Il ne fait aucun doute qu’il s’agit d’un sujet sérieux. L’essor de ce trafic, la place qu’il occupe dans les économies occidentales, la violence des trafiquants, les profits colossaux qu’ils engrangent fragilisent l’ordre public et l’État de droit, sans oublier bien sûr les conséquences dramatiques sur la santé des consommateurs. Mais personne n’est dupe : le fentanyl n’est qu’un prétexte. Ce que veut surtout Donald Trump, c’est protéger l’économie américaine et affaiblir l’économie chinoise. Cette annonce confirme un changement majeur de politique économique : un retour à une logique protectionniste, où l’on favorise le marché intérieur plutôt que les grands échanges internationaux. Après plusieurs décennies de libre-échange et de glorification de la mondialisation, c’est une modification totale du paradigme. Avec Donald Trump, nous ne sommes plus dans une logique de marché global dérégulé, avec des règles uniformisées. Nous entrons dans l’affirmation d’un marché américain fermé, où des protections empêchent les sociétés étrangères d’y pénétrer… avec, en conséquence logique, des barrières érigées à l’inverse.
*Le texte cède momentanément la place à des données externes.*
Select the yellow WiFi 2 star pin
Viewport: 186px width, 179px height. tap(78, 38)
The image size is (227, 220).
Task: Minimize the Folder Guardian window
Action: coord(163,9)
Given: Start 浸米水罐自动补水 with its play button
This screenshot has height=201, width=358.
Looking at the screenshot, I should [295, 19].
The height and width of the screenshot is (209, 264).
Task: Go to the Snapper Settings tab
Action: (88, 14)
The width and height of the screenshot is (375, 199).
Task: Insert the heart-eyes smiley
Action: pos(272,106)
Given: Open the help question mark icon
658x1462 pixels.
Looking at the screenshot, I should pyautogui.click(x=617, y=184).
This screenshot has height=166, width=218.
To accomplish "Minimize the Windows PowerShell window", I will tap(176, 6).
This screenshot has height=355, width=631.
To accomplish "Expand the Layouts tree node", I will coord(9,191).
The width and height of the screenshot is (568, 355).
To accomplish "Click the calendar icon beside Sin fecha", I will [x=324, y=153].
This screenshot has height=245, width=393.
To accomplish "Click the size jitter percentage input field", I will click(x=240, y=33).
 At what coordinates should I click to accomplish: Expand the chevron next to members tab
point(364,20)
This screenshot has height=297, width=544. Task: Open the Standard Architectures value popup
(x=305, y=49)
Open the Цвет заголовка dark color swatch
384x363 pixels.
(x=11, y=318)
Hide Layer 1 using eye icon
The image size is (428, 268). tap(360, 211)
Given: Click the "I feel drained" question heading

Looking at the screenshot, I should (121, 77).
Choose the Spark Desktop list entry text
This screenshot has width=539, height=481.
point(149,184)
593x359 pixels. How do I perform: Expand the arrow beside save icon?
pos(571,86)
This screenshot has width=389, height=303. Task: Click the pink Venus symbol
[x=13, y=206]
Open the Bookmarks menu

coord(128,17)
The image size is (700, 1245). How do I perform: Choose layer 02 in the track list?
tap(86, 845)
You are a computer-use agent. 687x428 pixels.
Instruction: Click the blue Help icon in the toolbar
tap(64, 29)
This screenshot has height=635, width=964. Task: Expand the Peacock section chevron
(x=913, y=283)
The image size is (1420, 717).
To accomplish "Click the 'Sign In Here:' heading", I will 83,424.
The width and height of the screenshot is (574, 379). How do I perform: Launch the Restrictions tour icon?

La Chine, par exemple, a déjà averti : “Personne ne gagnerait une guerre commerciale.” Un porte-parole de l’ambassade chinoise aux États-Unis a déclaré que “la coopération commerciale et économique est mutuellement bénéfique par nature”. Le gouvernement canadien a également réagi. Justin Trudeau a souligné que la relation entre les deux pays est “équilibrée et mutuellement bénéfique, surtout pour les travailleurs américains”. Il a rappelé, en guise d’avertissement, que le Canada est “essentiel pour l’approvisionnement énergétique” des États-Unis. Pour le Canada et le Mexique, il n’y a aucun lien avec le trafic de drogue : c’est bien de protectionnisme qu’il s’agit. Ces trois pays, pourtant liés par un accord de libre-échange, devront renégocier cet accord l’an prochain. Donald Trump a déjà annoncé la couleur : cette renégociation devra se faire à l’avantage des États-Unis.
Cette logique du passage en force, où l’on cogne d’abord et négocie ensuite, est typique de Donald Trump. Et même si, pour l’instant, les produits européens ne sont pas concernés, rien n’exclut que le made in Europe ne devienne demain une cible des droits de douane américains. Les Européens feraient bien de se préparer : croire que l’économie américaine leur restera aussi ouverte qu’avant serait une grave erreur. Ce qui intéresse les États-Unis, c’est de nous vendre du gaz, du pétrole, du blé, et des services informatiques, tout en s’assurant que nous restions ouverts aux GAFAM (Google, Amazon, etc.), sans entraver leur commerce lucratif. Avec Donald Trump, c’est donc America First qui s’impose pleinement. Le multilatéralisme cède la place à une politique où seul l’intérêt américain compte. Certains critiques diront que cela a toujours été le cas, mais Trump a au moins le mérite de la franchise.
Nous entrons dans un monde de conflits, où le bras de fer et l’affrontement primeront sur le dialogue et la négociation. Les institutions de concertation et de régulation, comme l’OMC ou l’ONU, et même les institutions judiciaires, risquent d’être marginalisées. Ce qui vaut pour l’économie et le commerce vaudra demain pour l’immigration, les droits humains, l’Ukraine, le Proche-Orient, le climat… et bien d’autres enjeux encore.